● Excerpt:
•••

Both these questions are tied to the nature of interactions that involve
the $\sigma$-field.  Typically, the following interaction terms dictate
the answers to the above questions:

$$L_Y ~ = h_{ab} ~ \bar{\psi}_{aL} ~ \varphi ~ \nu_{iR} ~ + ~ f_{ab} ~
\nu_{aR}^T ~ C^{-1} ~ \nu_{bR} ~ \sigma ~ + ~ h.c. \eqno(7) $$
\vspace{2mm}
\noindent
Here $\psi_{aL}$ denotes the leptonic doublet, $\nu_{aR}$ is the
right-handed neutrino field and $a,~b,$... stands for the generation index.
Eq. (7) leads to the see-saw formula for neutrino masses when we substitute
$< \varphi^o > = {V \over \sqrt{2}}$ and $< \sigma > = {{V_{BL}} \over
{\sqrt{2}}}$, which yields:

$$h ~ \approx ~ {{m_\nu^D} \over {V}} \sqrt{2} ~ \approx ~
{{\sqrt{2m_\nu m_{\nu_R}}} \over {V}} \eqno(8) $$
(Here and below, we consider only the heaviest of the neutrinos,
denoted by $\nu$, since only its effects are the most significant).
Since in our framework the Majorons are massive, the left-handed neutrinos
are stable and cosmological mass density constraint requires that $m_\nu
< 25$ eV. This implies that

$$h ~ \leq ~ 10^{-6} \left( {m_{\nu_R} \over {\rm GeV}} \right)^{1 \over 2}
\eqno(9) $$

It is then easy to see that $\nu_R$ is in equilibrium with the left-handed
electrons and neutrinos via the interaction $\psi_L + \phi \longrightarrow
\nu_R + W_L$ (which has an interaction rate $\Gamma$ given by $\Gamma \approx
{{g^2 h^2} \over {16 \pi}} T$), unless $m_\nu \leq 10^{-4}$ eV.

•••

● Stated exercise 1: Copy the entries starting at the line that contains "The height and" and ending at the last line of the entries, with both ends included. Leave out the pictures.

Pointing records for text and elements:
•••

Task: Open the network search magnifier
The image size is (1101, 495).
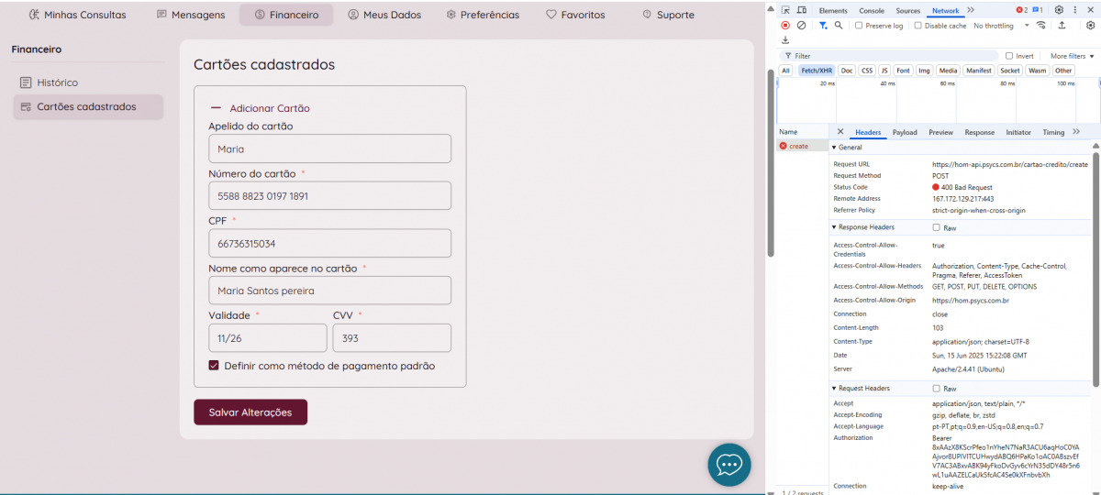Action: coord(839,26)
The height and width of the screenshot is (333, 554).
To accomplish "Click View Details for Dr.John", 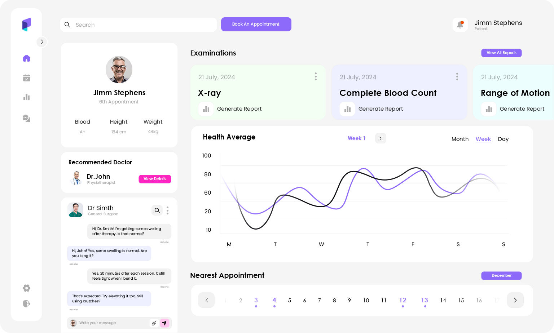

•••

● Stated exercise 2:
Answer these questions about the excerpt on neutrino masses:
(a) What does psi_aL denote?
(b) What upper limit on the neutrino mass does the cosmological mass density constraint require?
(c) Which of the neutrinos does the excerpt consider?

● Solution 1:
The height and width of the screenshot is (333, 554).
To accomplish "Click View Details for Dr.John", 

● Solution 2:
(a) The leptonic doublet.
(b) Less than 25 eV.
(c) Only the heaviest of the neutrinos, denoted by nu.